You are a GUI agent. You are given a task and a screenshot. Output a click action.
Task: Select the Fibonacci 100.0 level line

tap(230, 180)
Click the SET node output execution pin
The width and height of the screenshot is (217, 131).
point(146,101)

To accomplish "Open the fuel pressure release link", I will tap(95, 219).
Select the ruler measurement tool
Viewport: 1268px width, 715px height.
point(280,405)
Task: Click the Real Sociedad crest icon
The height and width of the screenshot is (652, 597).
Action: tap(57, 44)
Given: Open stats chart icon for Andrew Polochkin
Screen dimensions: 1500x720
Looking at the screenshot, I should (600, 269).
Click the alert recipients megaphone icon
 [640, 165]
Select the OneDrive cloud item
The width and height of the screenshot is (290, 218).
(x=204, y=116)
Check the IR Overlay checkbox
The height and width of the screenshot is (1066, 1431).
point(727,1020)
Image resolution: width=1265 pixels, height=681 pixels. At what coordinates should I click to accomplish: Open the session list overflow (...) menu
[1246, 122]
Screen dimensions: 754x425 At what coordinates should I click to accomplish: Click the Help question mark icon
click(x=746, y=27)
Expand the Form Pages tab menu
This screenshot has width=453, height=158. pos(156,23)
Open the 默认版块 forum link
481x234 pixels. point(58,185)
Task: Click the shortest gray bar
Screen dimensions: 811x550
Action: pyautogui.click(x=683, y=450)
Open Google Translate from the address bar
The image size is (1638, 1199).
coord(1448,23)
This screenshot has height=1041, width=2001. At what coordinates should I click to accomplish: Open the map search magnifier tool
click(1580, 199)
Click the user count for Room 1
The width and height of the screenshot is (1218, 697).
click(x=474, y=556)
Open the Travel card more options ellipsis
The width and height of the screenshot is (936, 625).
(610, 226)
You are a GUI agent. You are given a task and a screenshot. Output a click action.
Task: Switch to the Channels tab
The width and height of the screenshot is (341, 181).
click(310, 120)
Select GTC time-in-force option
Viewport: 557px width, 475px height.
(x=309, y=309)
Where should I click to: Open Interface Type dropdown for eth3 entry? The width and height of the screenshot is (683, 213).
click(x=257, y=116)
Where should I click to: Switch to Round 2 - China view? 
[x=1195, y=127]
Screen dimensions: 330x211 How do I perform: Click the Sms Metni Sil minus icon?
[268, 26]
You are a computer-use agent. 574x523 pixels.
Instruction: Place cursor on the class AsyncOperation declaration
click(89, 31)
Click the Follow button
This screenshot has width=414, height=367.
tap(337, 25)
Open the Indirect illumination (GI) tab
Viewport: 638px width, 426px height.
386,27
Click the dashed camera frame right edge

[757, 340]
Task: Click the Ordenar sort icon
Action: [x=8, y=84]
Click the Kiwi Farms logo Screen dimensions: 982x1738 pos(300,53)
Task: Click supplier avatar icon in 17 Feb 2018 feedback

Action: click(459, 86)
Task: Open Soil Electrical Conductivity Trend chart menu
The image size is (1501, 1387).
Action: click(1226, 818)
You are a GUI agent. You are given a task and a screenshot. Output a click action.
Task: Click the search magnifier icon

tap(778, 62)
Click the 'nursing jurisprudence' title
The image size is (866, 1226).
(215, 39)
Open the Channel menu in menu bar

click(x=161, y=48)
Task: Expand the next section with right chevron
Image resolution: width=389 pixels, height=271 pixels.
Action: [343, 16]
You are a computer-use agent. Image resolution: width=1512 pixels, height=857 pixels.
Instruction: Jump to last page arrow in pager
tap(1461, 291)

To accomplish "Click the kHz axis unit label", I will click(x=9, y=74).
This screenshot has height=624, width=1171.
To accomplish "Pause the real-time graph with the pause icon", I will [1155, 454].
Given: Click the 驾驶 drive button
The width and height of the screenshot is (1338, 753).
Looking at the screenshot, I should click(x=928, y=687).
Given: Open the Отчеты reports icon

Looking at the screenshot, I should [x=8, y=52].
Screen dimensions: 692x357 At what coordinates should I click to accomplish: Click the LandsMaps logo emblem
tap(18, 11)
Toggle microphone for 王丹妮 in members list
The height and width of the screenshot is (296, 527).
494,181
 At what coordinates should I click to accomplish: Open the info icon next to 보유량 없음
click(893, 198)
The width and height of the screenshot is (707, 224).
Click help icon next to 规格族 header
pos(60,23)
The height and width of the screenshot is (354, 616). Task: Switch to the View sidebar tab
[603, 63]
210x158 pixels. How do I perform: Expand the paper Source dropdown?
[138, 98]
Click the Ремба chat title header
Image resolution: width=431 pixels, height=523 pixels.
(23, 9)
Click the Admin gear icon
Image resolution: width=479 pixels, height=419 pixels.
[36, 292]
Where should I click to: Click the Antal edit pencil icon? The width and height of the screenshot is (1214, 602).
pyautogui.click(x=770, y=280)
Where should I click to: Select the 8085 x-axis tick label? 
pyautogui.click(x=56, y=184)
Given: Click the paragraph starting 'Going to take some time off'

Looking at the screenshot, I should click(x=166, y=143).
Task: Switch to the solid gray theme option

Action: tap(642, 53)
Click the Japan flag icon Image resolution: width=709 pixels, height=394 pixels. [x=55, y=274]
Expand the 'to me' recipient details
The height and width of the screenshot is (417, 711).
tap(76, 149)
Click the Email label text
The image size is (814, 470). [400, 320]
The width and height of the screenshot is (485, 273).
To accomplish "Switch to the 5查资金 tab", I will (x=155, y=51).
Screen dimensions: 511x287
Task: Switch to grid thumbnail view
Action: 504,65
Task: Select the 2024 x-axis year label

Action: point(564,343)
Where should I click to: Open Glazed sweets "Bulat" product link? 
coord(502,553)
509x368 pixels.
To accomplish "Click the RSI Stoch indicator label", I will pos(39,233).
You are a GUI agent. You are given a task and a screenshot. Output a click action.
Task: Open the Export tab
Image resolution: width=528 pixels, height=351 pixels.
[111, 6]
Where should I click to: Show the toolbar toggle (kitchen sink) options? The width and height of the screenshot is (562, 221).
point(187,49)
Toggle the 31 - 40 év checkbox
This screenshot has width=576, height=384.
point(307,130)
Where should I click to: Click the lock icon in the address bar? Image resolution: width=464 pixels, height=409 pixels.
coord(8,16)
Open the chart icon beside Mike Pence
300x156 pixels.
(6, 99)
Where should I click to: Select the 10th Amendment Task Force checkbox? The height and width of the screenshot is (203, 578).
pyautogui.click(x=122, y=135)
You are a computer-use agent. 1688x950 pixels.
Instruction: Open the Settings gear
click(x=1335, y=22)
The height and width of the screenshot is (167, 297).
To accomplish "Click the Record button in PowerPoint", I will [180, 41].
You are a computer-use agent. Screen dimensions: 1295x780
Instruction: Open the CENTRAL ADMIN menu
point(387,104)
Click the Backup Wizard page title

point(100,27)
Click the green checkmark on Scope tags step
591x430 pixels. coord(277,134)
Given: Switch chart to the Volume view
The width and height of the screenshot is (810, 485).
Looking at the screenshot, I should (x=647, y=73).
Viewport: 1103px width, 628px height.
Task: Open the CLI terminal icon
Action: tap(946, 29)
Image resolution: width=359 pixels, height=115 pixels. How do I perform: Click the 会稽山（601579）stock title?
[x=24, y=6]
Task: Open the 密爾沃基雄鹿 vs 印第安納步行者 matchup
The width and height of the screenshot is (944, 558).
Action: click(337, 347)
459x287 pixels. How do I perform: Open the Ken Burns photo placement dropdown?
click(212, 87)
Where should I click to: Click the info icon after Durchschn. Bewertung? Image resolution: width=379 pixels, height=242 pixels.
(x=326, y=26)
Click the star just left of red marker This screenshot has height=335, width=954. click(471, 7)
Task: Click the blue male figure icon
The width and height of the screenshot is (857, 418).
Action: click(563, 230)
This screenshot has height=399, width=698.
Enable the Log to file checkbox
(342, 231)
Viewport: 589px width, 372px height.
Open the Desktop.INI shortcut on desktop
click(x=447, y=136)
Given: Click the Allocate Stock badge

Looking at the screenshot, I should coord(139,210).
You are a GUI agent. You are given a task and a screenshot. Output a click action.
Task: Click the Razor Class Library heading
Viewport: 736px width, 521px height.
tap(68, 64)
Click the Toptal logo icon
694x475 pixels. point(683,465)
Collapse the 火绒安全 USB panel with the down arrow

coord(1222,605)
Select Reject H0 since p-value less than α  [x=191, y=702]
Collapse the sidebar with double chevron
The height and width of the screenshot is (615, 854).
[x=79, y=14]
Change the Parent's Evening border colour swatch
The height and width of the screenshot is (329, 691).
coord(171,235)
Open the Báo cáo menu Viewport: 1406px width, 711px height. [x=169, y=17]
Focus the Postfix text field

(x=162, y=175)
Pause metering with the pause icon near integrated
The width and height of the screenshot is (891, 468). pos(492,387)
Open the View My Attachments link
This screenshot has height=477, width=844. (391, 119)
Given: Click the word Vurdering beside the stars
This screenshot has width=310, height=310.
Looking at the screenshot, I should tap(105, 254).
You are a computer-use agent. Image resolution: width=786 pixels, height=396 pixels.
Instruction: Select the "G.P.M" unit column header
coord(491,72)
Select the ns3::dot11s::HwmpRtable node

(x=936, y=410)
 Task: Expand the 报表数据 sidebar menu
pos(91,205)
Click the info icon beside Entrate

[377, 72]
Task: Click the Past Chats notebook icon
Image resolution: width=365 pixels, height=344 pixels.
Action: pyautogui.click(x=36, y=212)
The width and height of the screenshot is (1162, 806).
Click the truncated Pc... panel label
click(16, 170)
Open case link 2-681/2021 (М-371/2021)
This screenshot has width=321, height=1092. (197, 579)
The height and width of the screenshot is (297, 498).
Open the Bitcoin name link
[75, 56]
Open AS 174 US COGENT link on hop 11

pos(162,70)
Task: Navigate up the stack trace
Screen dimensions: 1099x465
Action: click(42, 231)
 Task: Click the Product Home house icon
━━━━━━━━
> _Challenge_
Convert the lines from the one containing "Task: Switch to the solid gray theme option" through the one containing "pyautogui.click(x=122, y=135)", inclusive, into a Markdown table with the columns Row and Line. Number each line in Row, put the line itself in Line, and leave out blank lines.

> _Output of the exercise_
| Row | Line |
|---|---|
| 1 | Task: Switch to the solid gray theme option |
| 2 | Action: tap(642, 53) |
| 3 | Click the Japan flag icon Image resolution: width=709 pixels, height=394 pixels. [x=55, y=274] |
| 4 | Expand the 'to me' recipient details |
| 5 | The height and width of the screenshot is (417, 711). |
| 6 | tap(76, 149) |
| 7 | Click the Email label text |
| 8 | The image size is (814, 470). [400, 320] |
| 9 | The width and height of the screenshot is (485, 273). |
| 10 | To accomplish "Switch to the 5查资金 tab", I will (x=155, y=51). |
| 11 | Screen dimensions: 511x287 |
| 12 | Task: Switch to grid thumbnail view |
| 13 | Action: 504,65 |
| 14 | Task: Select the 2024 x-axis year label |
| 15 | Action: point(564,343) |
| 16 | Where should I click to: Open Glazed sweets "Bulat" product link?  |
| 17 | coord(502,553) |
| 18 | 509x368 pixels. |
| 19 | To accomplish "Click the RSI Stoch indicator label", I will pos(39,233). |
| 20 | You are a GUI agent. You are given a task and a screenshot. Output a click action. |
| 21 | Task: Open the Export tab |
| 22 | Image resolution: width=528 pixels, height=351 pixels. |
| 23 | [111, 6] |
| 24 | Where should I click to: Show the toolbar toggle (kitchen sink) options? The width and height of the screenshot is (562, 221). |
| 25 | point(187,49) |
| 26 | Toggle the 31 - 40 év checkbox |
| 27 | This screenshot has width=576, height=384. |
| 28 | point(307,130) |
| 29 | Where should I click to: Click the lock icon in the address bar? Image resolution: width=464 pixels, height=409 pixels. |
| 30 | coord(8,16) |
| 31 | Open the chart icon beside Mike Pence |
| 32 | 300x156 pixels. |
| 33 | (6, 99) |
| 34 | Where should I click to: Select the 10th Amendment Task Force checkbox? The height and width of the screenshot is (203, 578). |
| 35 | pyautogui.click(x=122, y=135) |